Care to read the rest then do so at the Santa Barbara Independent's site.

Tuesday, March 4, 2025

Little Dom's Gets Its Fat Tuesday On


You've still got time tonight to get down there, so I wanted to post this quick. As you do want get there. Little Dom's Seafood in Carpinteria is throwing a Mardi Gras Feast that started Sunday and runs through tonight, Fat Tuesday itself. Little Dom's menu already nods a lot to New Orleans, as that's where chef Brandon Boudet was raised. (Just consider his last name and you know he's legit.) On any given night you might order up a chilled Creole boiled shrimp or a bowl of seafood gumbo (that's all pescatarian, down to its stock). 

But for these few truly special days, you get a bunch more options, all provided in slightly smaller portions so you can eat widely without becoming too wide yourself. You definitely want to accelerate into the evening with a classic Sazerac, that absinthe rinse tickling your nose first, but then the sweetened rye, Peychaud's bitters, and squeeze of lemon blend and please. It transports you right to the Big Easy (after all, it's the city that holds Tales of the Cocktail every year).

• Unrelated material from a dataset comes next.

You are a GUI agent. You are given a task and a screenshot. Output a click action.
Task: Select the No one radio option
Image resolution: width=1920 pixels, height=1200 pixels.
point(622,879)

While personally nothing can ever top sucking down BBQ oysters at Hog Island Oysters right alongside the Tomales Bay from which they were harvested, the ones offered by Little Dom's are a close second. Piping hot hitting the table, they carry just enough of the grill's smoky flavor but not so much to dominate. And then they bathe in luxurious liquor: not just butter but perfectly parceled out amounts of lemon juice, garlic, and Parmesan, and then a double hit of slow-growth warmth--paprika and hot sauce. The balance is beguiling, and you will drink every last drop and be sad for any drip that is left on the paper basket they show up at the table inside.

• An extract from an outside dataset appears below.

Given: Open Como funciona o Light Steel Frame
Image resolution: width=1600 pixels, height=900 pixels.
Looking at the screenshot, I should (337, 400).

Clockwise in this photo from top left is a mug of chicken and andouille gumbo, a fried oyster mushroom po' boy, and crawfish Monica. (Note, these dishes, plus the oysters, three for both of us, and the two desserts was a perfectly filling dinner, even at smaller portions than the regular menu.) That gumbo was powered by a roux darker than an evil man's soul (I'm not going to name any names, plus then the metaphor gets too unappealing). You spelunk into the depths of its flavor. The chicken thigh meat is tender and pulled into tasty bits and then the andouille offers its spicy porkiness. It took me halfway through to find the little ball of rice hiding in the darkness. The po' boy's vegan, btw, right down to its lively aioli. The crispy, crunchy fry on the mushrooms subs perfectly for any meatiness even the most devoted carnivore might hope for. Even the roll was what you wanted--firm, tasty, willing to be a brilliant supporting, uh, roll (think the M. Emmet Walsh of breads). Then the Monica pasta was new to me, if hailed as a classic (Chef Pierre Hilzim named it after his wife). Evidently Monica is a bit creamy with a kick, and then there's plenty of crawfish tails for that great shrimp-and-lobster-had-a-delicious-baby taste. As a pasta dish, it's not too heavy, either. Yep, with cream. Promise.

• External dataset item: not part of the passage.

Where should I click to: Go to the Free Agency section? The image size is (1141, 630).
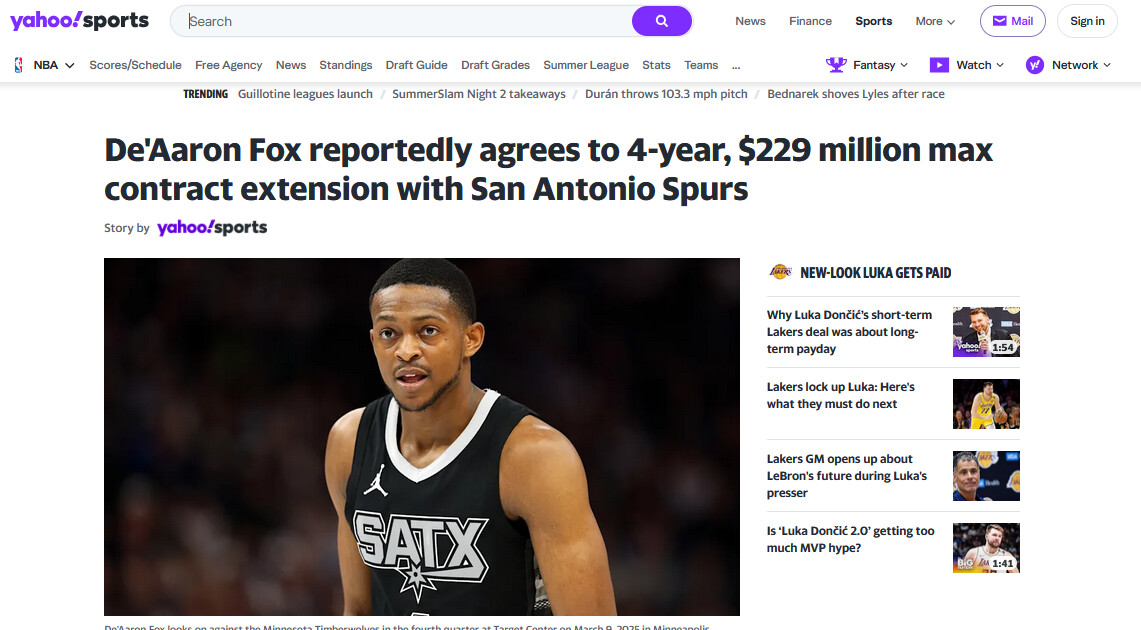[x=228, y=65]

Dessert closed with classics. The beignets, like the oysters, hit the table hot, not just warm. (So yes, things are cooked to order.) Plentifully powdered, they somehow didn't do the typical beignet blow up all its sugary dust trick, either. Piquant raspberry sauce added a lovely fruity note, and somehow we didn't do shots with what was left after the beignets were gone. King Cake of course is the essential culmination cake of carnival season. Cinnamon swirl spices the open-aired dough, and then there's plenty of colored sugar festively sprinkled atop. There's a chance you might find a plastic baby Jesu in your piece (your server will even warn you), but ours was untouched by infant holiness. Here's hoping we have luck and prosperity for the next year anyway. (Brief sigh for the mess our world is currently in.)


Overall, the Mardi Gras Feast at Little Dom's proved the homey and warm spot is firing on al cylinders. Staff was attentive, polite, funny, not too intrusive but there when you needed them. The booths in the barroom that replaced Sly's (and, yes, heavy sigh for Sly's too) hightops are inviting and classic, especially with their marble tabletops. It's a place where one instantly wants to hang. Just ask the Mardi Gras beads dangling from one wall's mounted marlin.